Arrangements were not in place for establishing and acting in accordance with the best interests of people using the service in relation to their capacity to express their wishes about resuscitation in a medical emergency.

We found that people's needs were assessed and care was planned and delivered in line with those individual needs. One person who was living at the home told us, 'Everybody [staff] seems to make an effort to make you as comfortable as possible.' The relative of one person who was visiting said, 'I think they provide an exceptional service. My [relative] gets everything they need.'

We found that people were protected against the risks associated with medicines because the provider had appropriate arrangements in place to manage medicines. The provider was operating a standardised medication management system which used personalised colour-coded blister packs for each of four medication rounds throughout the day. People's medication records were accurate and medicine stock numbers matched those records.

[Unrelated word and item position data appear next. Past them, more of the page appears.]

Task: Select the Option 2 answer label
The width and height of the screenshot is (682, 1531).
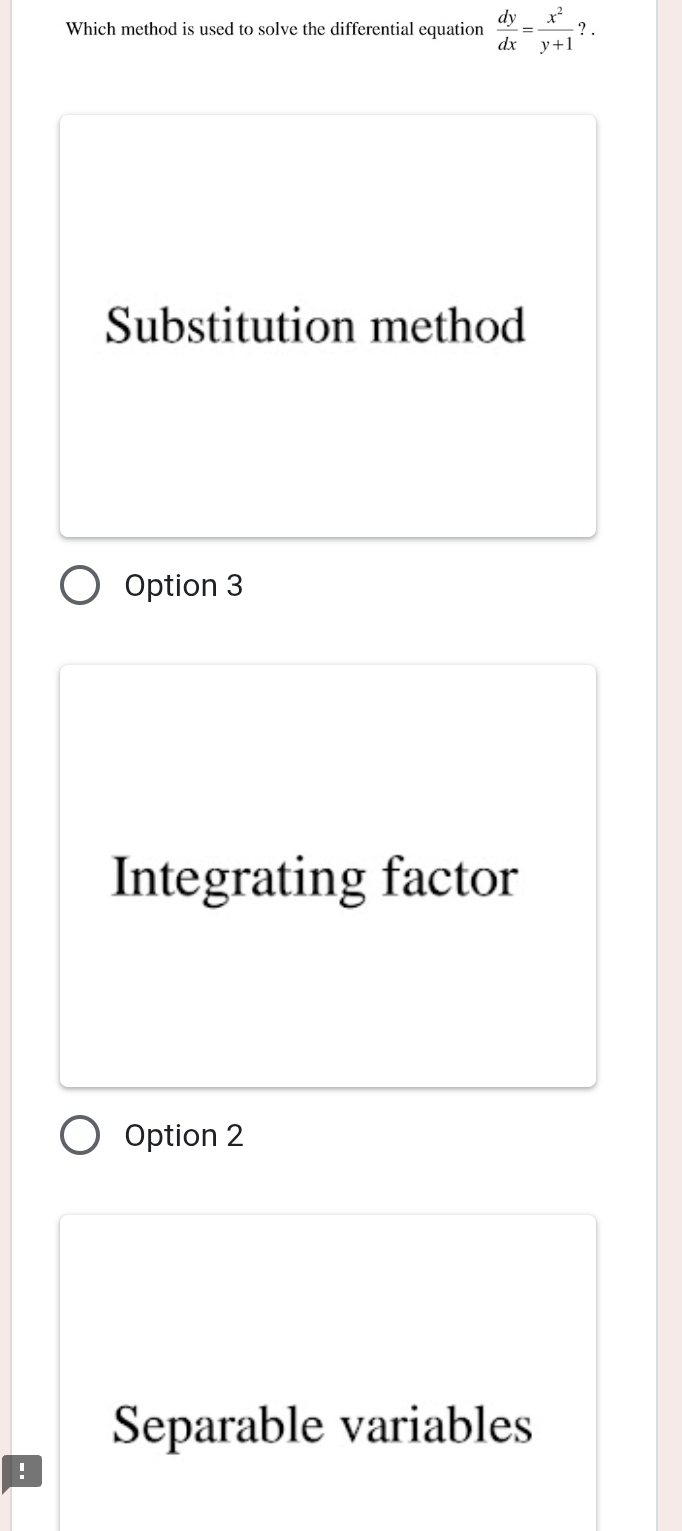Action: pos(184,1135)
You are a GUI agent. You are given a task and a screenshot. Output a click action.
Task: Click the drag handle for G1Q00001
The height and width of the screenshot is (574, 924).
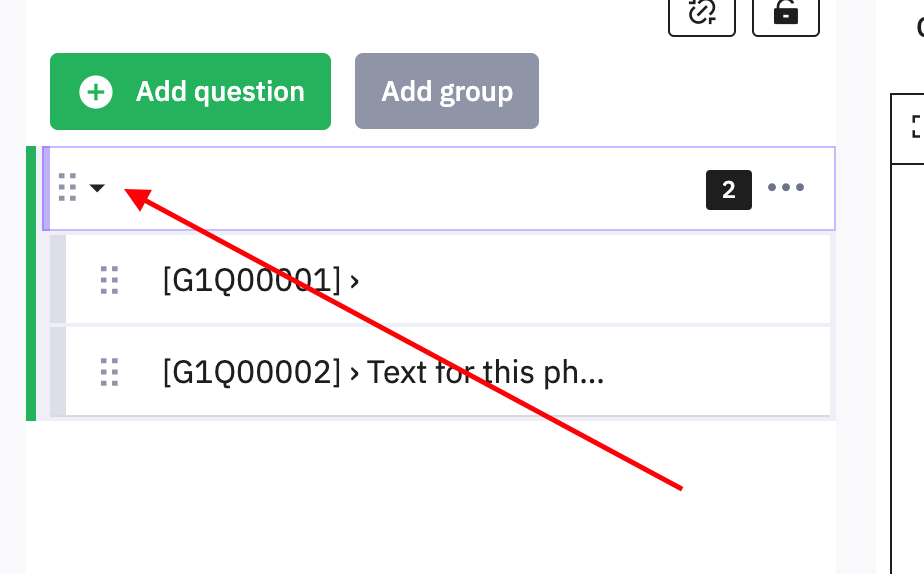pyautogui.click(x=110, y=280)
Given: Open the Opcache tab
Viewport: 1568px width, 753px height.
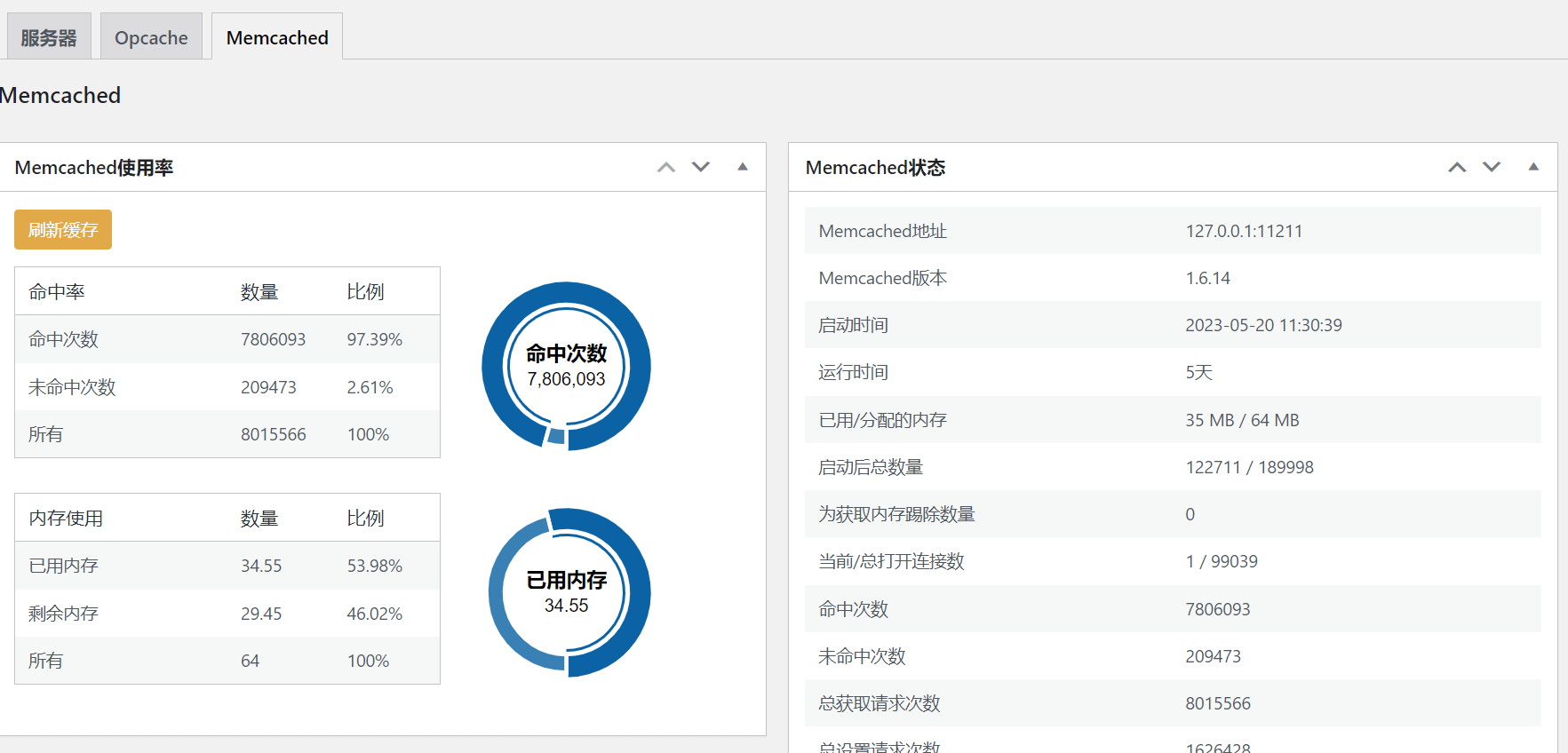Looking at the screenshot, I should click(x=151, y=37).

People were cared for, or supported by, suitably qualified, skilled and experienced staff. The provider ensured that the professional registration of nursing staff was up to date.

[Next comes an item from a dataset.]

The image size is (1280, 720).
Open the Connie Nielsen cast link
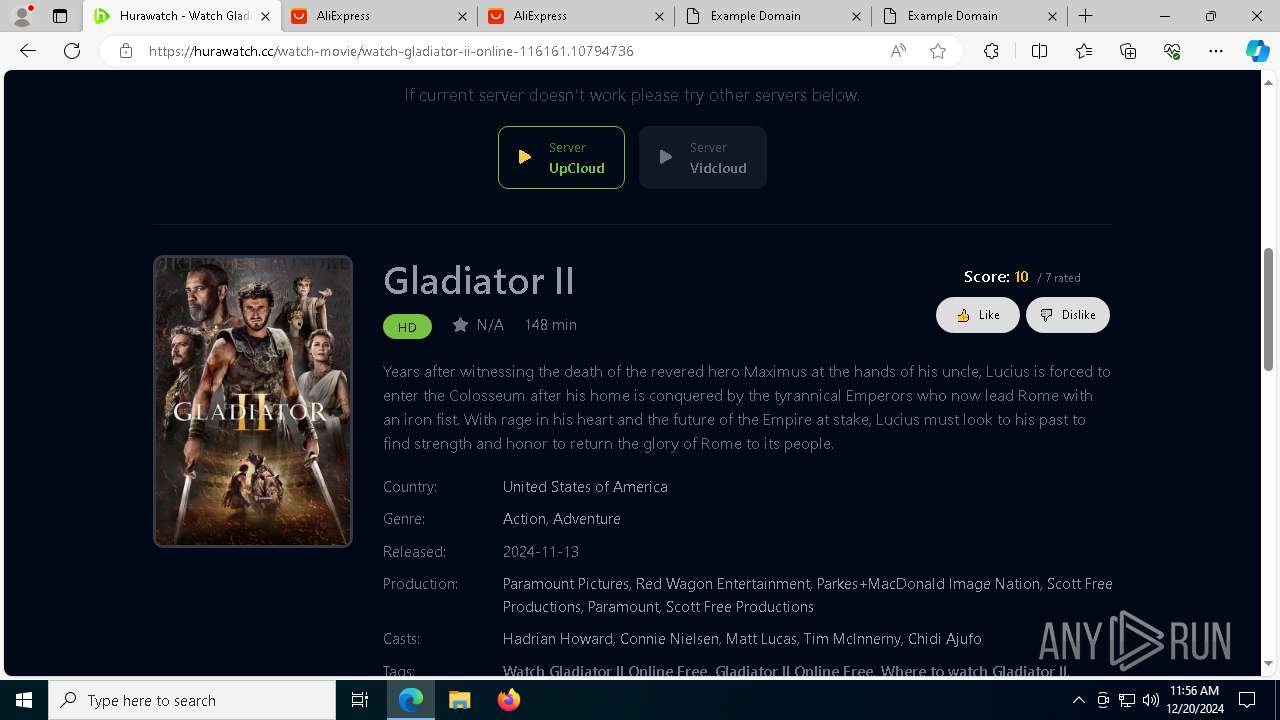[x=669, y=639]
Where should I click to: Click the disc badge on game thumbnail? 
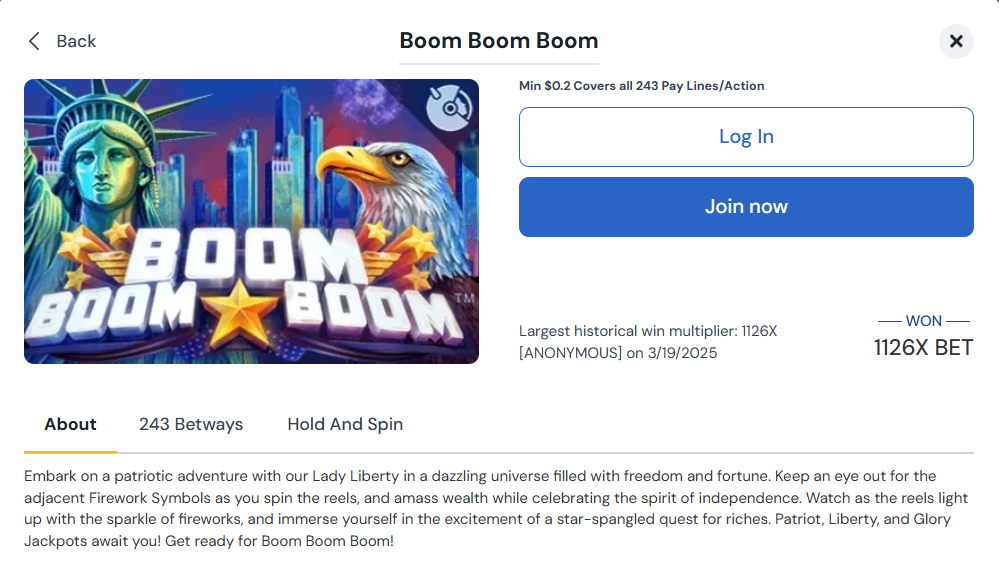click(x=449, y=105)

People's care plans and other records contained up-to-date information. Records were accurate and fit for purpose. Staff records were diligently maintained.

7 February 2013

During a routine inspection

There were sufficient numbers of staff with appropriate skills knowledge and training to meet the assessed needs of the people who used the service.They received regular supervision and support from senior management. Staff we spoke with confirmed they received regular supervision, one person said "The senior staff are approachable and very supportive, we can always contact someone out of office hours.

We saw staff interacting with people used the service, listening to them and responding in a polite and courteous way and also knocking on doors before entering. People's needs were assessed and peoples likes and dislikes were identified including, the time they like to get up and go to bed, what they like to eat and drink,

Breakfast was available from 8am till 11am, people were able to eat in their room if they wished. One person who used the service said "The food was very good, we get lots of choices.at all meal times" Another person said " When my relative visits they join me for dinner in the dinning room where staff ensure we have access to our own dinning table."

The provider regularly assesses and monitors the quality of the service, regular audits are carried out and appropriate action is taken to address any issues. The provider produces a monthly newsletter informing people of what is happening within the service such as the current improvement plan regarding the installation of 27 overhead hoists and upgraded mains electricity supply.

14 December 2011

During a routine inspection

We included an expert by experience on our visit to Wymondley Nursing and Residential Home, on 14 December 2011. An expert by experience is someone who has had personal experience of using or caring for someone who uses a care service.

During our visit we spoke to a range of people using the service and their relatives who were visiting them. The people we spoke with were very positive about the service they receive at Wymondley.

People told us they were treated with respect. One person who had recently moved in told us they had settled in well and were pleased with 'every aspect' of the service. They said the staff were absolutely 'superb'. Another person said the service had 'exceeded their expectations' and the staff were 'all very kind'.

People told us they were able to choose how they spent their time and were involved in making decisions about how they wanted their care needs to be met.

People told us that they enjoyed the meals they had been served and confirmed that they were offered choices to suit their personal preferences.

Visitors told us that there was always a welcoming, bright cheerful atmosphere and they were kept informed of any changes effecting their relative or events taking place at the home. One person said 'it's like being part of a big family'.

People told us their home was always fresh and clean.